▶ **Given information**:
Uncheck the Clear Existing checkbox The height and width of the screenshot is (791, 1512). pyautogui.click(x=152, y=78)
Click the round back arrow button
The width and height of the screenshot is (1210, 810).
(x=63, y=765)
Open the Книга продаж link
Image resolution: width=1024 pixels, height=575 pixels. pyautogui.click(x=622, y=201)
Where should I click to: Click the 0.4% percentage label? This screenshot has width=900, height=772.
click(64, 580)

--

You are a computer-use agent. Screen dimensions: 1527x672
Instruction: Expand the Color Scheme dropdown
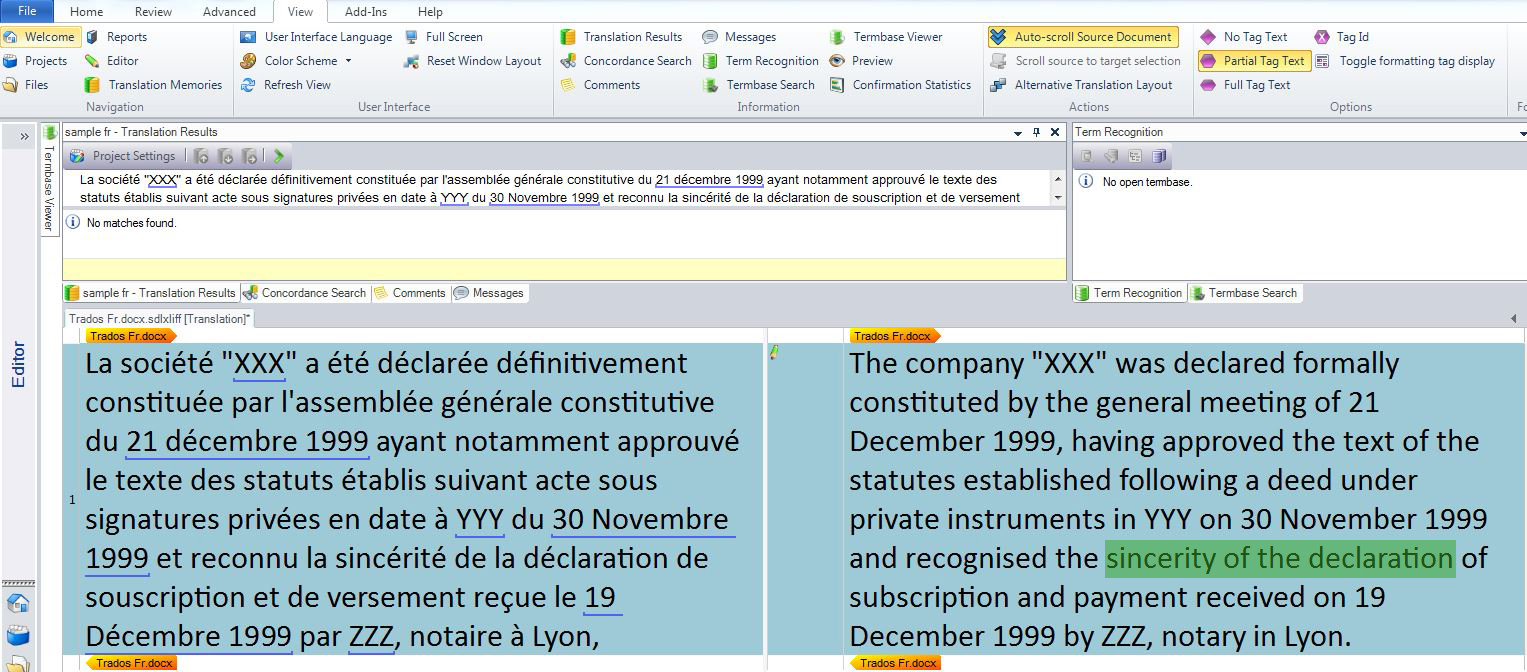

==

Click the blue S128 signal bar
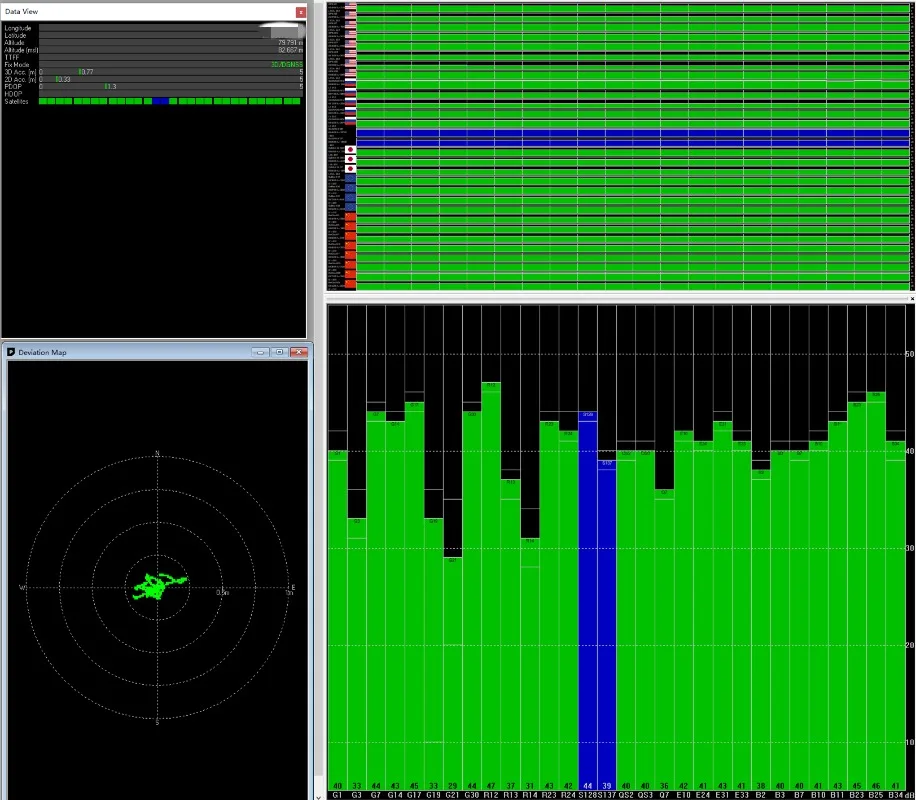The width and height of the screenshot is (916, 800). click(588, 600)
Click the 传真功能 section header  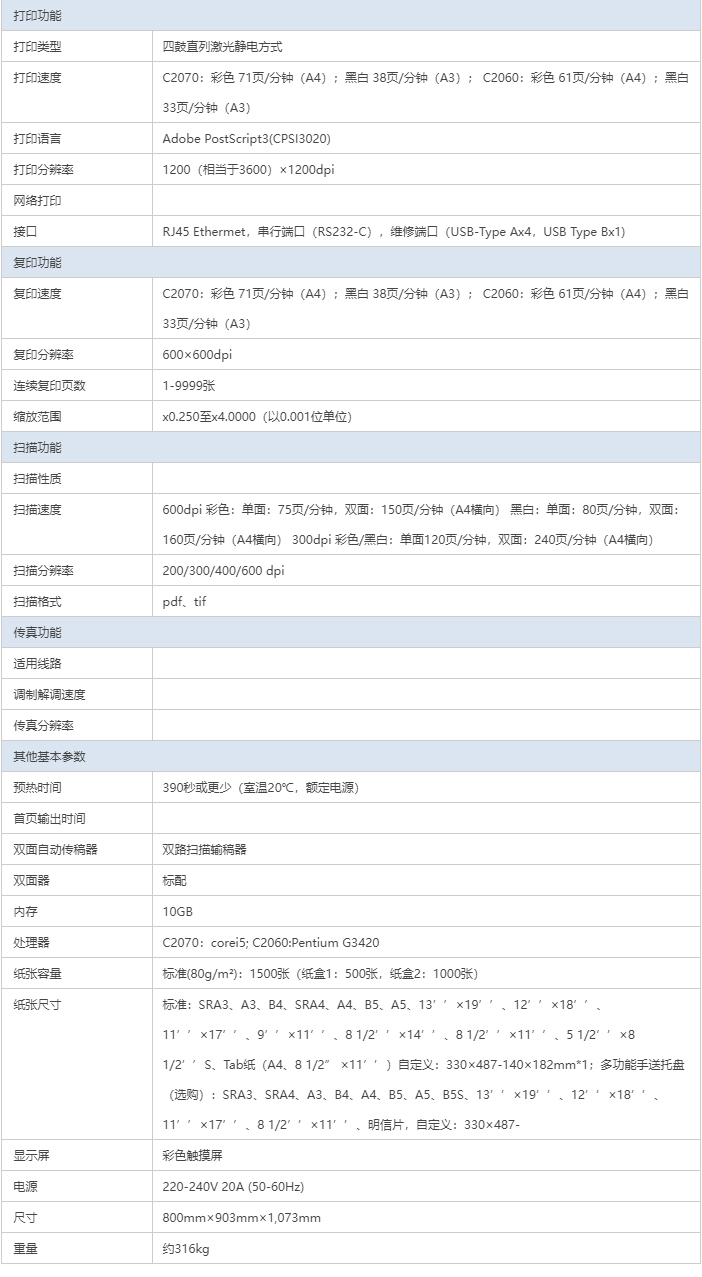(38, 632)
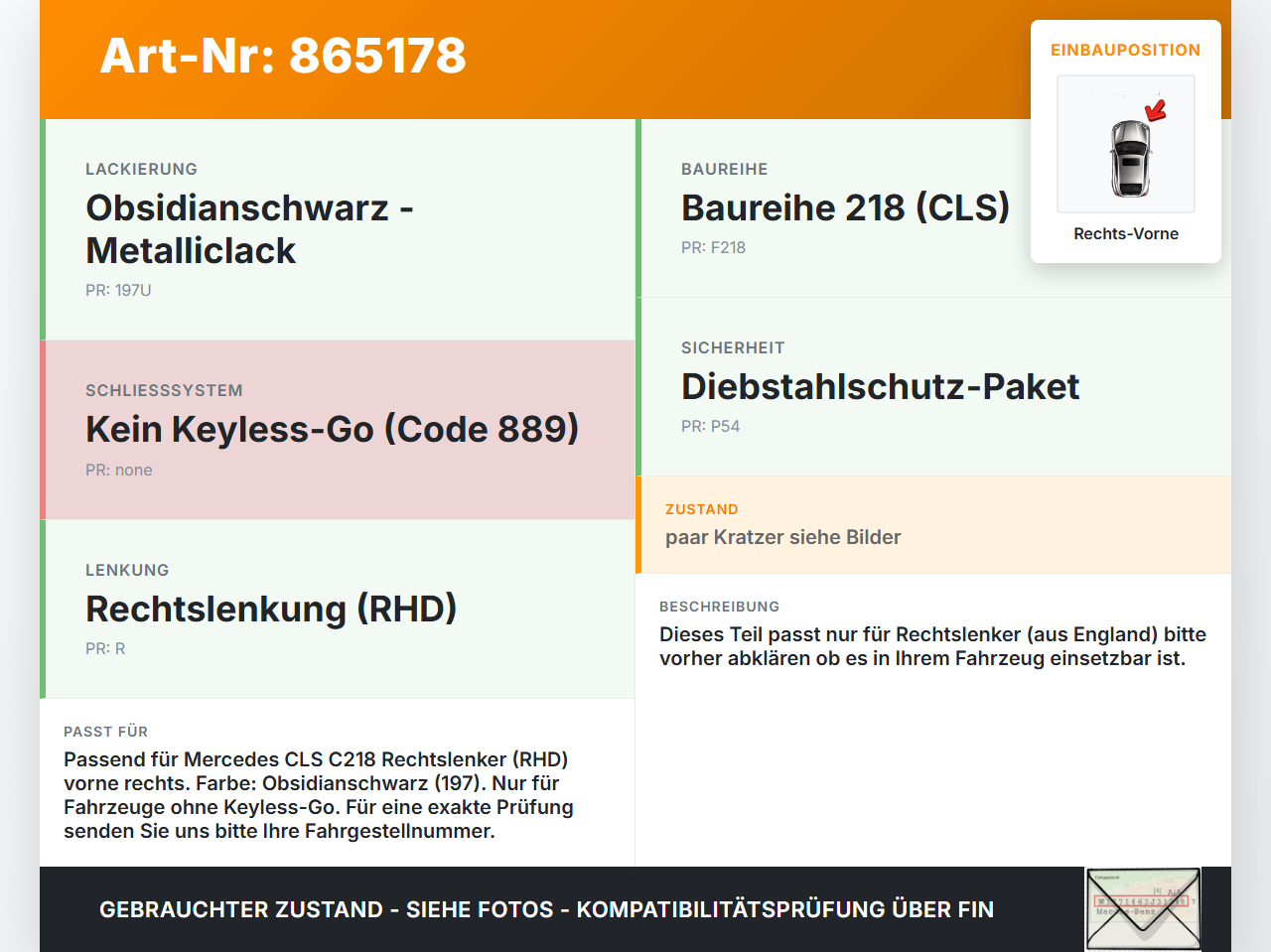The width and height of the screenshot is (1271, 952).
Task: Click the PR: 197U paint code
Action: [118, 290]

▶ **Problem to work on**:
Reproduce verbatim the entries starting at the line containing "Where should I" and ending at the line containing "click(64, 580)", both included.

▶ **Task response**:
Where should I click to: Click the 0.4% percentage label? This screenshot has width=900, height=772.
click(64, 580)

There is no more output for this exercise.